What is asked for is the whole listing, given again word for word.

═══ Source information ═══

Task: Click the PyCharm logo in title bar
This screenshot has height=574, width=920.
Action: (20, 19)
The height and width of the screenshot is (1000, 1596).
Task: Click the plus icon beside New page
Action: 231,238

═══

> _Written response_:
Task: Click the PyCharm logo in title bar
This screenshot has height=574, width=920.
Action: (20, 19)
The height and width of the screenshot is (1000, 1596).
Task: Click the plus icon beside New page
Action: 231,238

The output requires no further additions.